DMissa
Senior Member (Voting Rights)
But my real point is that a test that differentiates is not actually what we are looking for.
Clinical criteria change with the years, with borders, and with egos (to say nothing of the challenges now apparently introduced by pandemics). Having something reproducible and objective as a bulwark against these aspects, and as a clear signpost of legitimacy as a silver bullet to skeptics is incredibly important imo.
Specificities and sensitive are not important.
They may be, especially if this corresponds to differing clinical presentations within the particular ME/CFS population (eg: symptoms or onset patterns). What if we had two tests that produced outcomes residing within useful percentiles of each population as you suggest with the one metabolite example, but one of them has a much greater overlap with people without ME/CFS while possessing a greater fidelity for distinguishing people with ME/CFS of X or Y clinical pattern? A combined or staged protocol using both measurements with the specific utilities of each in mind has obvious value.

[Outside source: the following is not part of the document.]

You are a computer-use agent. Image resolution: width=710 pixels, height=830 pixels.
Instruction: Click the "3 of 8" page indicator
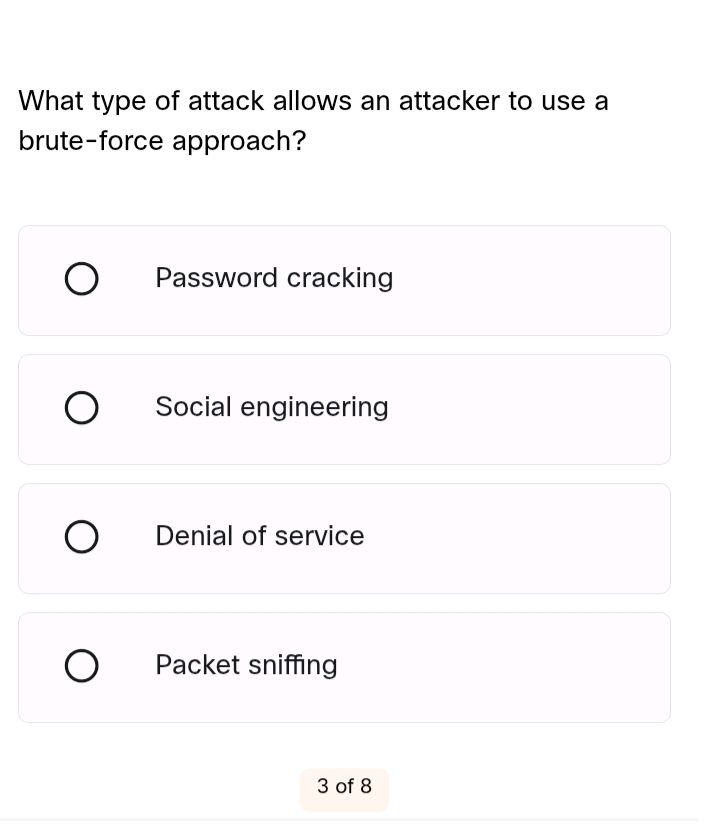point(344,788)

One is better for filtering out people without ME/CFS and one is better for confirming a precise ME/CFS diagnosis. It may be more economical or more practical to proceed with only one test and then the other when more detail is needed. These statistics inform that process.
in general terms diseases are not as obscure as that
Who is to say that we are dealing with a disease that is best described in general terms?
I understand the general (not specifically this paper) criticisms of machine learning or taking too many concurrent and individually meaningless measurements and applying them to diagnostic applications. Especially given the randomly generated dataset shown earlier in the thread (useful and impressive demonstration by @chillier btw, love it). I actually agree with many of these critical ideas in a broad sense. This applies to my own past work; I am not coming from a place of defensiveness whatsoever. I think the problem is in the language. Blanket language is dangerous. Generalised criticisms, delivered from a position of expert authority, are dangerous. These threads are very public. There are varying degrees to the issues raised here (and earlier in the thread) and they interact with different studies variably. Yes, this stuff can be overused or sometimes spurious. But equally not all studies using machine learning will be producing throwaway fluff from thousands of otherwise meaningless measurements. Not every inclusion of sens/spec is a cheap way to put a "score" on a throwaway biomarker paper for clout. I think that the criticism of these approaches needs to be very carefully communicated so as not to herd less knowledgeable community members into a habit of rejecting things upon recognition of superficial red flags in an abstract. The fine details of each case at hand must always, always, always be of chief importance.